Count how many lines of the items below contain the string "width" with case taken into account, and reply with that number alone.
───
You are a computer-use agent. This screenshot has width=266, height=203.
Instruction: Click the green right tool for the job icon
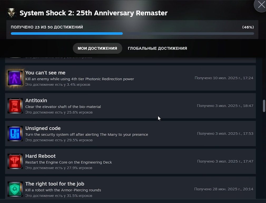pyautogui.click(x=15, y=189)
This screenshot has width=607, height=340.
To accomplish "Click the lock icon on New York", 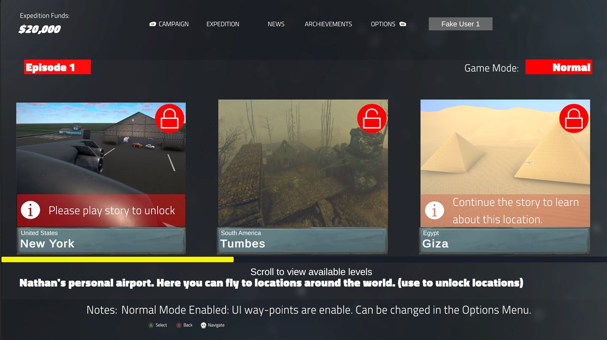I will pyautogui.click(x=170, y=118).
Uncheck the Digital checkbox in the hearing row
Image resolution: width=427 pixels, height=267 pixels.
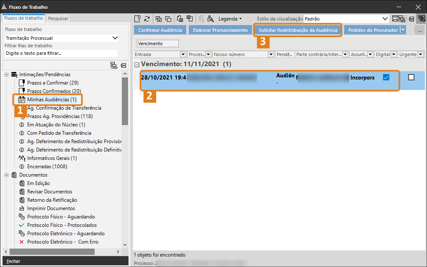(x=386, y=77)
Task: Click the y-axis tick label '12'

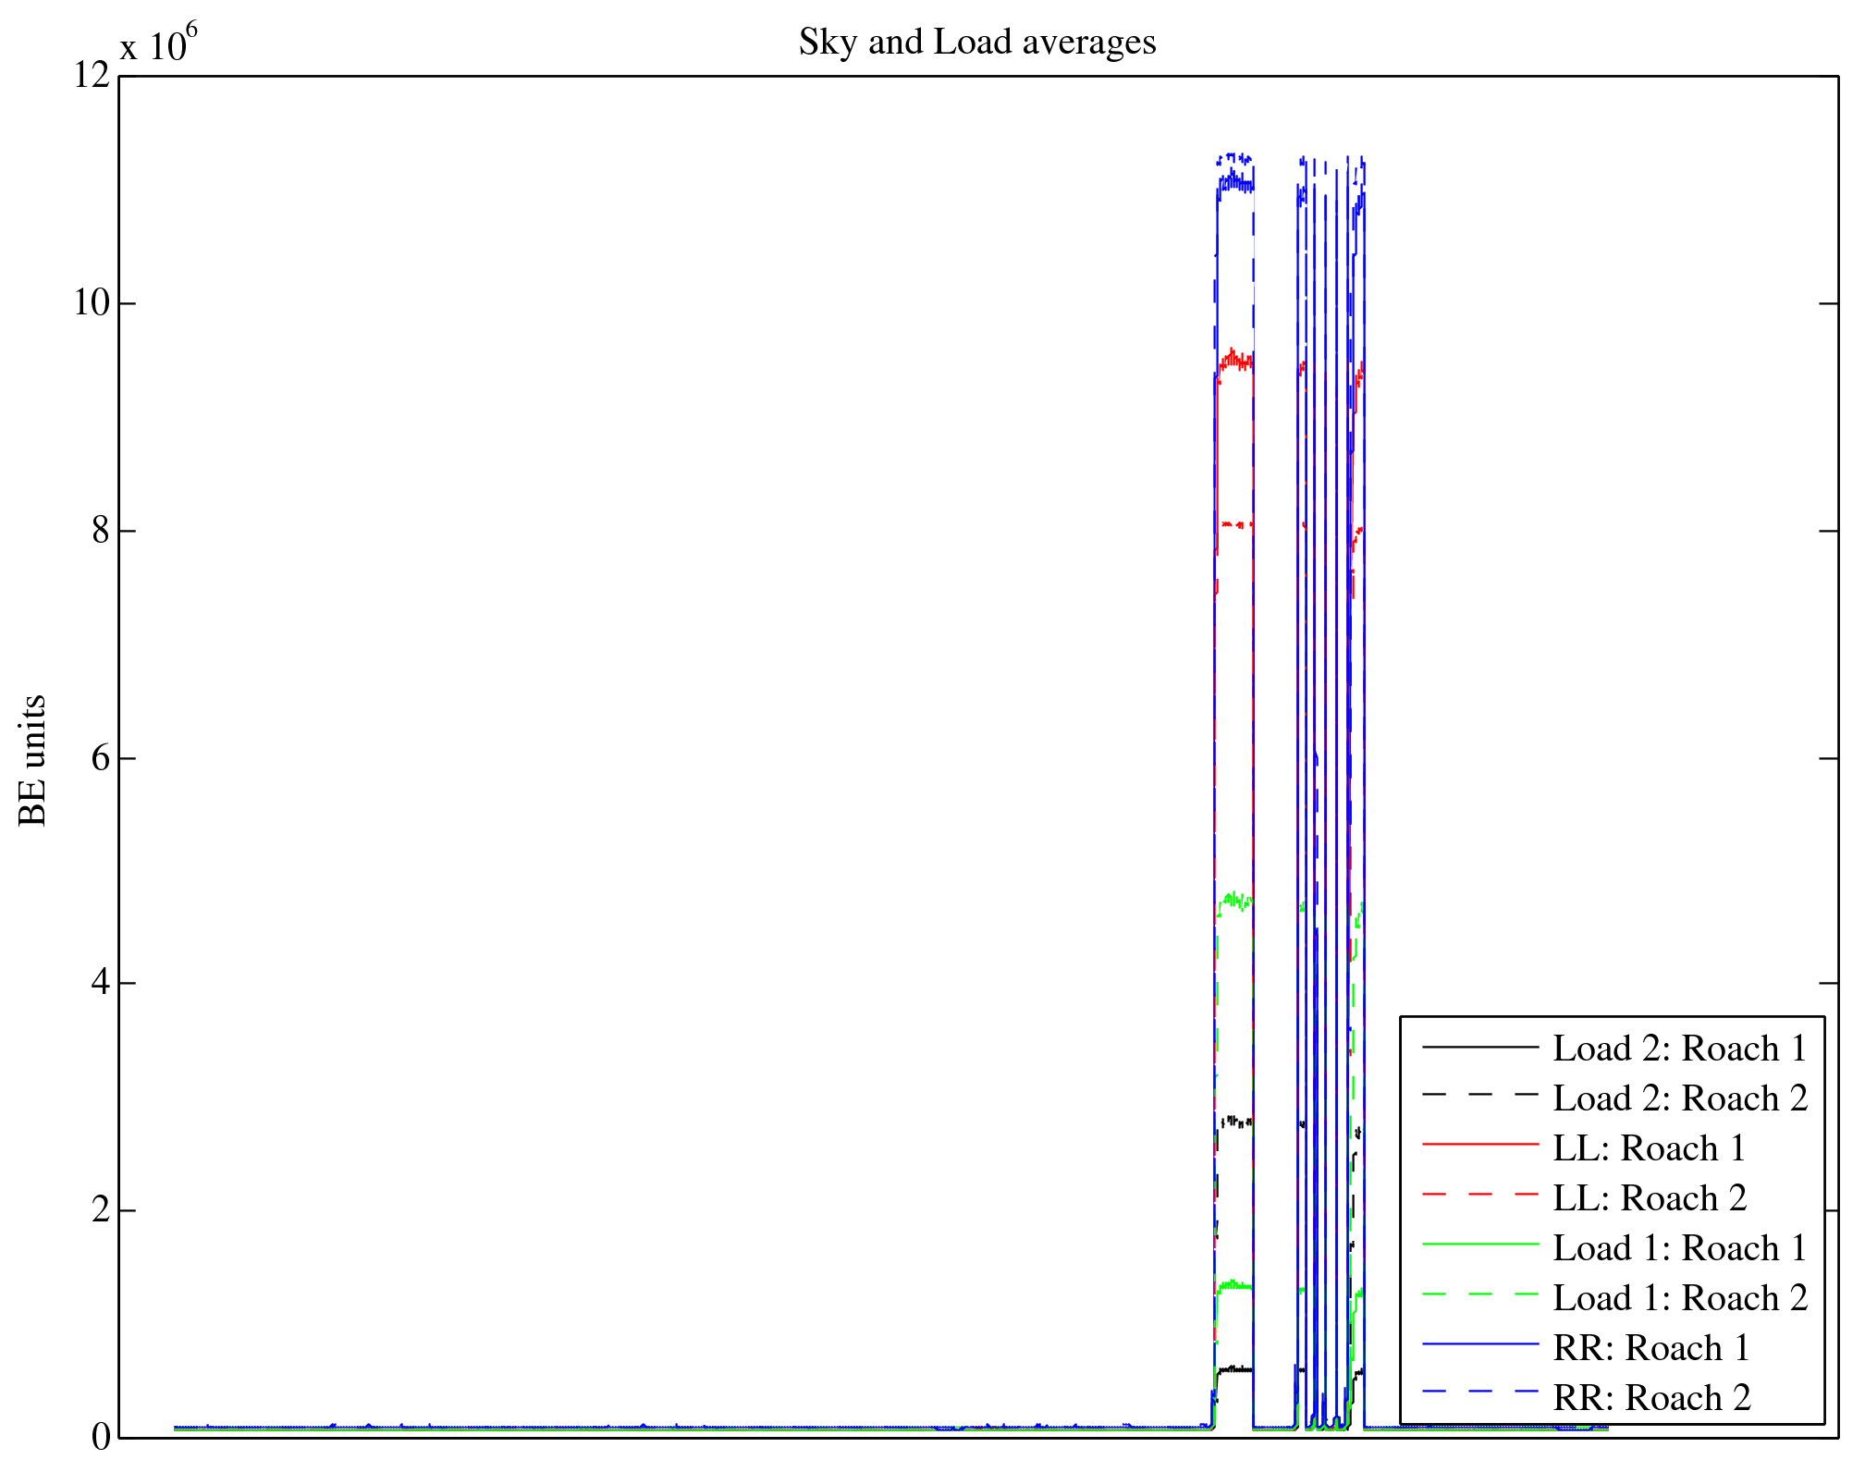Action: point(92,75)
───
Reply: 3